O novo disco de canções inéditas não foi a única novidade anunciada no último mês de setembro. Com a grande novidade, o grupo dividiu com os fãs uma série de shows digitais previstos para 2022, nos quais o público se reúne em grandes estádios para assistir hologramas dos jovens integrantes dançando e cantando aos maiores hits de sua carreira. A proposta tenta vender a ideia de que os reais Benny, Björn, Agnetha e Frida tiveram os movimentos de seus corpos capturados para a produção de suas versões digitais, e isso supostamente entregaria a experiência de um show real de seres humanos por meio de seus hologramas, certo?

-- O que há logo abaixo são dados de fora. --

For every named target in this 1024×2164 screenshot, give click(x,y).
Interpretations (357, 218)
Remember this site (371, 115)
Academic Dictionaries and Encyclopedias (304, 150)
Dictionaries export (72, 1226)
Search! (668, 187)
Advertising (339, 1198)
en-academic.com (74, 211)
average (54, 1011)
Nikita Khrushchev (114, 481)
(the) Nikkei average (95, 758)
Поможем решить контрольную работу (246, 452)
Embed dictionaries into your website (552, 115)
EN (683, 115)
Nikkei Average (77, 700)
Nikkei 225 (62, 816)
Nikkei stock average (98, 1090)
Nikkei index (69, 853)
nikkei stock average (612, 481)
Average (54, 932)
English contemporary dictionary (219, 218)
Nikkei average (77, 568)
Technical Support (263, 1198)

Na realidade, não é bem assim.

A breve carreira do grupo foi imortalizada pela imagem de músicos joviais, atléticos e apaixonados, uma vez que durante boa parte de sua trajetória, o ABBA era composto por dois casais. Essa imagem jovem ainda está estampada nos bonecos virtuais que irão performar para multidões no próximo ano; e o que deveria proporcionar às novas gerações a experiência de ver o ‘verdadeiro ABBA’ ao vivo, abre o debate sobre os limites da tecnologia no entretenimento ao vivo em uma indústria onde artistas devem lutar arduamente contra os efeitos do tempo. Até onde é aceitável pagar por performances digitais onde jovens bonecos substituem artistas idosos reais?

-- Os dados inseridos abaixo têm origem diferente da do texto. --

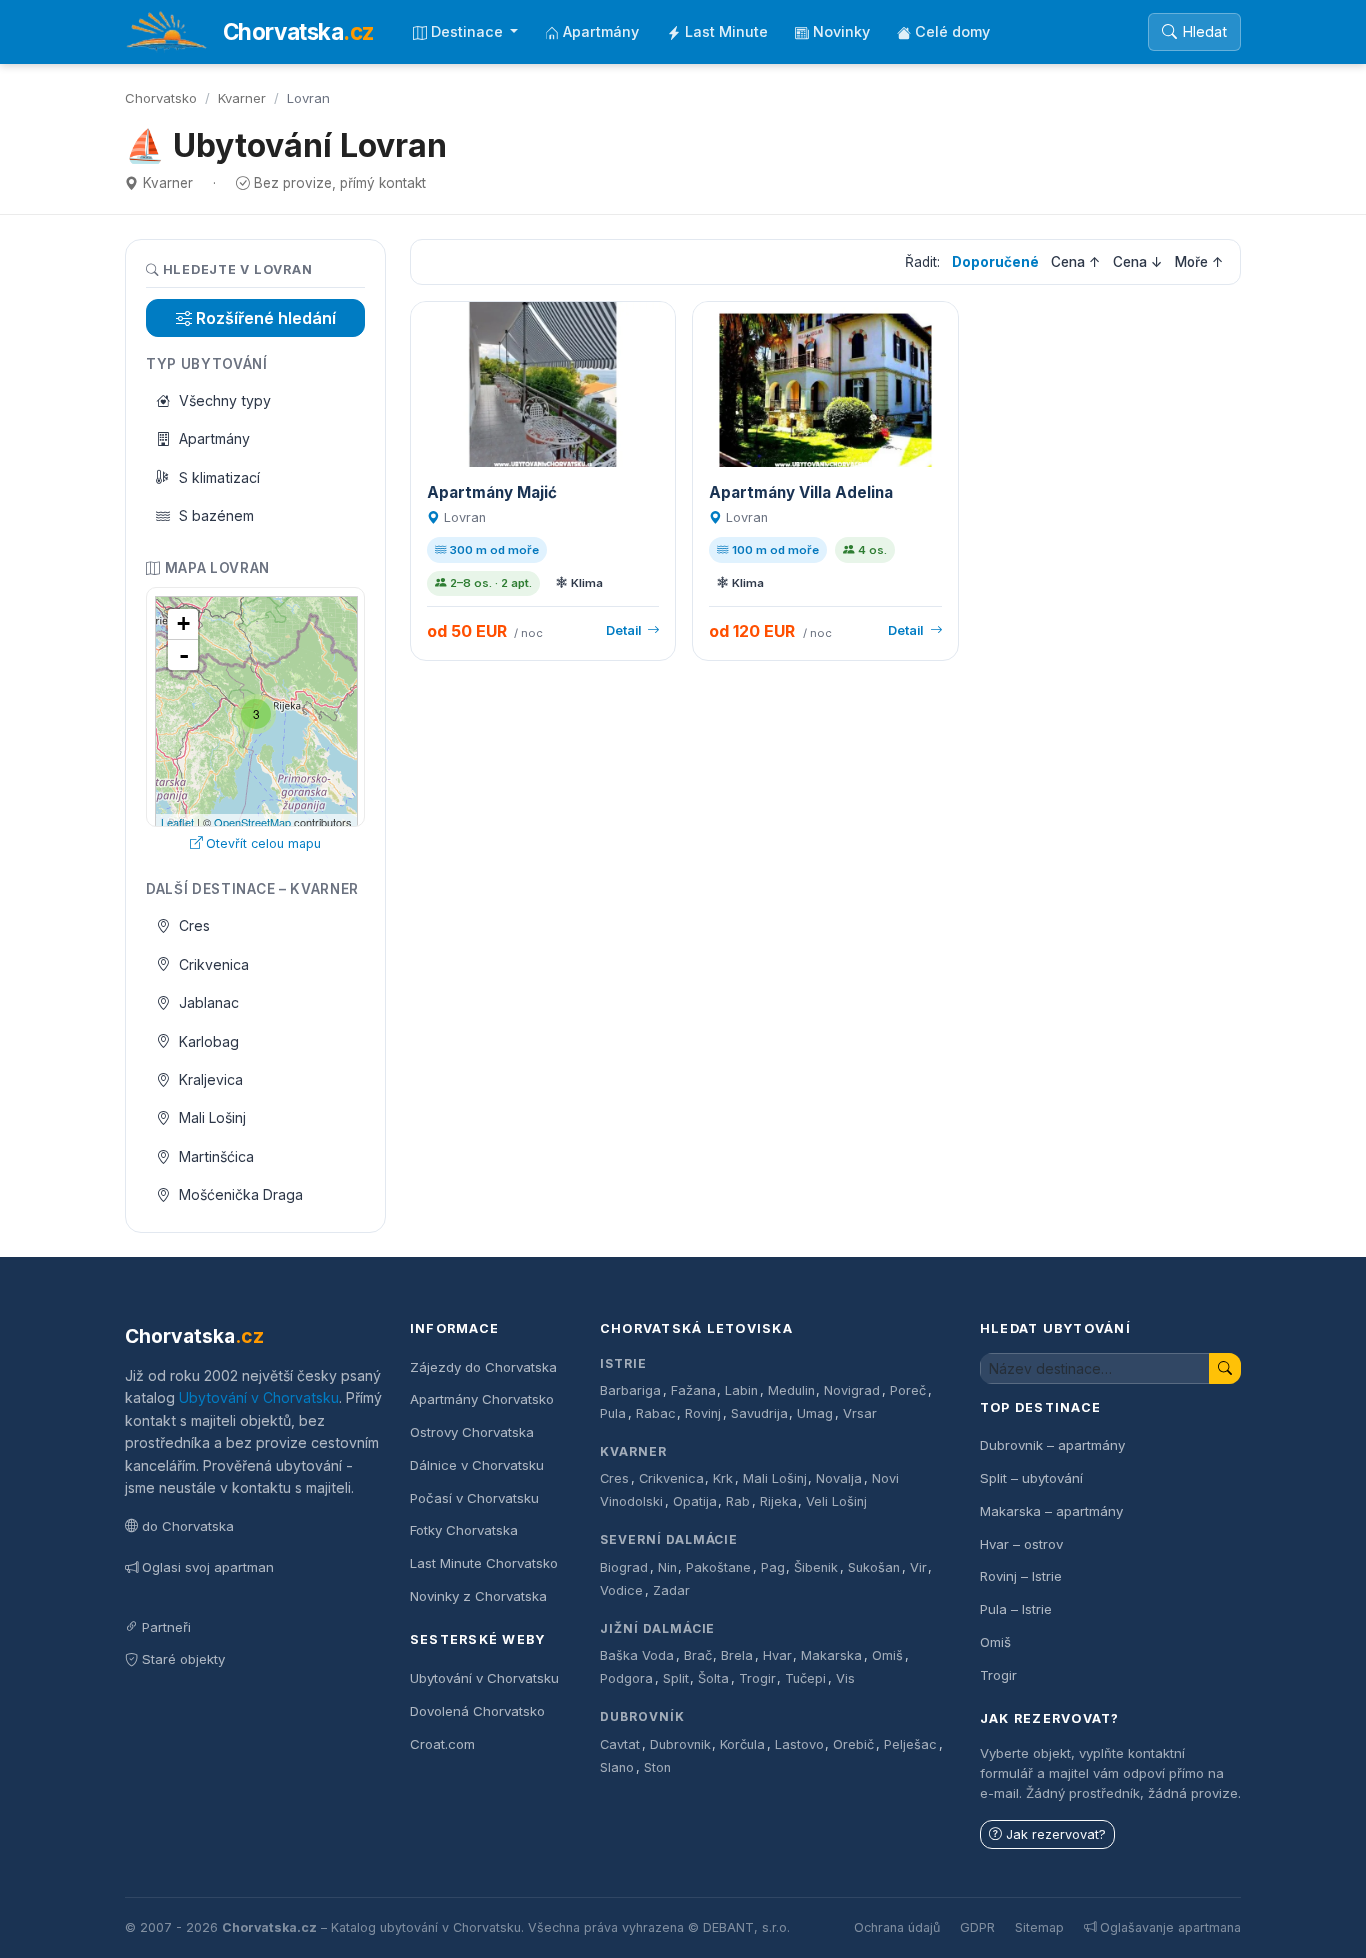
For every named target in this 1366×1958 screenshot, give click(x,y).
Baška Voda (637, 1655)
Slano (617, 1767)
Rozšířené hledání (266, 318)
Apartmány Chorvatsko (482, 1399)
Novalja (839, 1478)
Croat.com (442, 1744)
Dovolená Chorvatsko (477, 1711)
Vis (845, 1678)
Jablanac (209, 1002)
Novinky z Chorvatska (478, 1596)
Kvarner (242, 98)
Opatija (695, 1501)
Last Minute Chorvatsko (484, 1563)
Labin (741, 1390)
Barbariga (630, 1390)
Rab (738, 1501)
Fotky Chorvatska (464, 1530)
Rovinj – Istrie (1021, 1576)
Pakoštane (718, 1567)
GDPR (977, 1927)
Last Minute (726, 31)
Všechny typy (225, 400)
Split (676, 1678)
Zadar (671, 1590)
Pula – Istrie (1016, 1609)
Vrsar (860, 1413)
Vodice (621, 1590)
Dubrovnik (680, 1744)
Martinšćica (216, 1156)
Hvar (777, 1655)
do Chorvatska (188, 1526)
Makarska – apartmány (1051, 1511)
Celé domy (952, 31)
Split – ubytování (1031, 1478)
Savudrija (759, 1413)
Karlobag (209, 1041)
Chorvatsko (161, 98)
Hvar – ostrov (1021, 1544)
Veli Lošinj (836, 1501)
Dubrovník (642, 1716)
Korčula (742, 1744)
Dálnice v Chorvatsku (477, 1465)
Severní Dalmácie (669, 1539)
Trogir (757, 1678)
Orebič (853, 1744)
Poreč (908, 1390)
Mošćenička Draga (241, 1194)
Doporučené (995, 262)
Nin (667, 1567)
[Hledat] (1225, 1368)
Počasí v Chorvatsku (474, 1498)
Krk (723, 1478)
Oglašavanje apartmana (1170, 1927)
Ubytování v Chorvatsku (259, 1397)
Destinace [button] (469, 31)
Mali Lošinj (212, 1117)
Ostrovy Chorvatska (472, 1432)
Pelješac (910, 1744)
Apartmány (601, 31)
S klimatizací (219, 477)
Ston (657, 1767)
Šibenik (816, 1567)
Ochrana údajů (897, 1927)
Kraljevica (211, 1079)
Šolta (713, 1678)
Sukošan (874, 1567)
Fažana (693, 1390)
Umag (815, 1413)
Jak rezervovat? (1056, 1834)
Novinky (841, 31)
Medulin (791, 1390)
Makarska (831, 1655)
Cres (194, 925)
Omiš (887, 1655)
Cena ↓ (1138, 262)
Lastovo (799, 1744)
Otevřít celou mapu (263, 843)
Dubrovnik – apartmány (1052, 1445)
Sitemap (1039, 1927)
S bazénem (216, 515)
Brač (698, 1655)
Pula (613, 1413)
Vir (918, 1567)
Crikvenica (214, 964)
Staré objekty (183, 1659)
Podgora (626, 1678)
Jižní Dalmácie (657, 1628)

Seja por escolha ou por demanda do setor, o quarteto é raramente visto ou fotografado nos dias atuais exibindo seus fios grisalhos e rugas de expressão, e a imagem atrelada ao ABBA ainda é a mesma da ‘Dancing Queen‘, jovem e doce de 17 anos. Isso não quer dizer que os fãs esperassem a disposição dos integrantes para se apresentar ao vivo nos dias de hoje, até porque eles não querem, não precisam, e nunca esconderam o fato de que preferiam muito mais gravar canções, ao em vez de se apresentar. A experiência da reunião poderia se limitar à divulgação do novo disco, para assim fechar definitivamente a última história do ABBA com um caloroso adeus, e estaria tudo bem.

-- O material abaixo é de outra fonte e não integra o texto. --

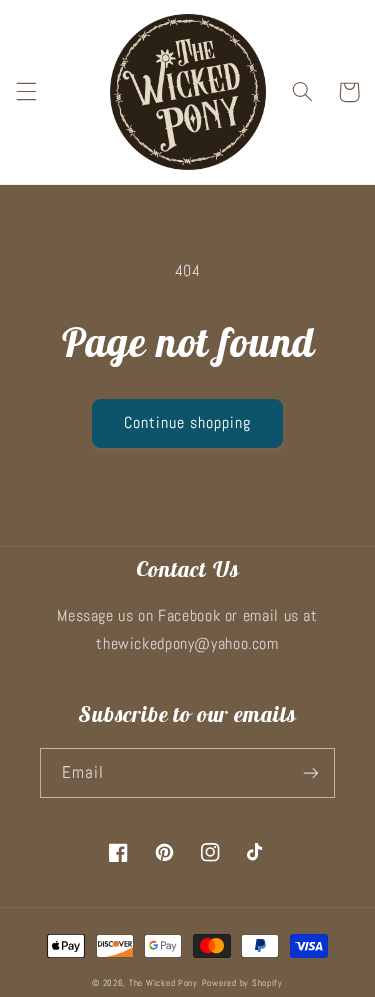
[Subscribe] (311, 772)
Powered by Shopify (242, 983)
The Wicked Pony (163, 983)
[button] (26, 92)
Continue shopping (188, 423)
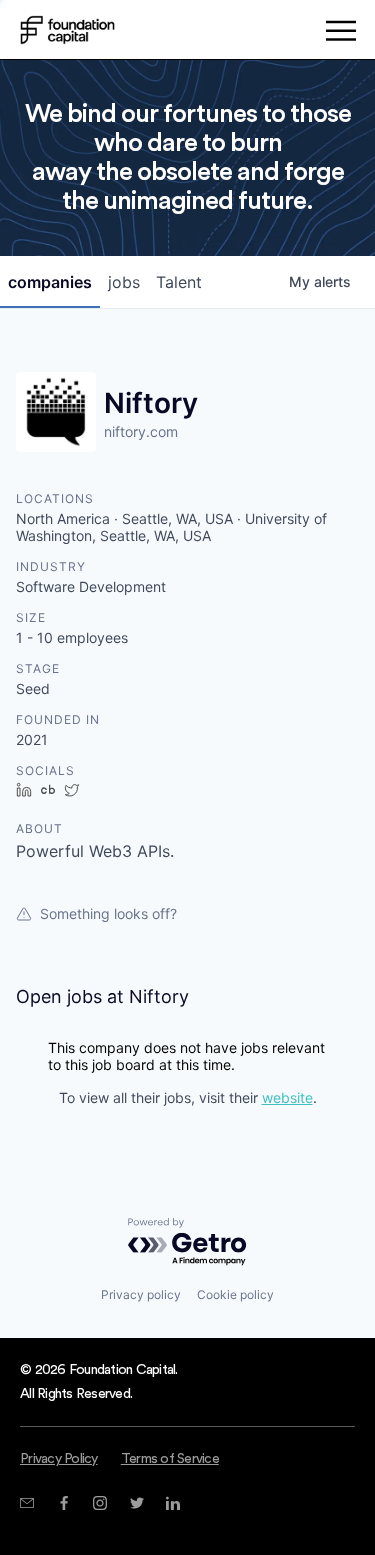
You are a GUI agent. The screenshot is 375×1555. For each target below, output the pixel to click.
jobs (124, 282)
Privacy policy (141, 1294)
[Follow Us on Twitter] (136, 1503)
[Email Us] (26, 1503)
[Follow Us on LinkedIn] (172, 1503)
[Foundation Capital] (67, 30)
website (287, 1097)
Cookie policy (235, 1294)
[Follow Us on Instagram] (99, 1503)
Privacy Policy (59, 1459)
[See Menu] (340, 34)
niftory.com (141, 431)
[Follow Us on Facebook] (63, 1503)
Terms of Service (170, 1459)
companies (50, 282)
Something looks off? (108, 913)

Entre o lançamento de seu primeiro disco, em 1973, até a separação definitiva do grupo, em 1982, o legado do ABBA permanece inabalável não só na voz dos apaixonados por disco, mas unindo todas as tribos e conectando gerações para cantar seus sucessos em coro. O impacto de seu legado e canções vão muito além dos milhões de cópias vendidas ao redor do mundo, e se mantém inabalável pela influência na música moderna, no carinho que nutrimos pela nostalgia, e no amor por um ente querido ao qual associamos suas melodias, as quais nos conectam eternamente, como um laço entre o plano mortal e espiritual. O legado do grupo sueco não precisava de um novo disco para reforçar sua autoridade na música, mas por alguns instantes, o prazer de testemunhar um lançamento inédito tornou a vida mais fantástica, e a realidade um pouco mais suportável.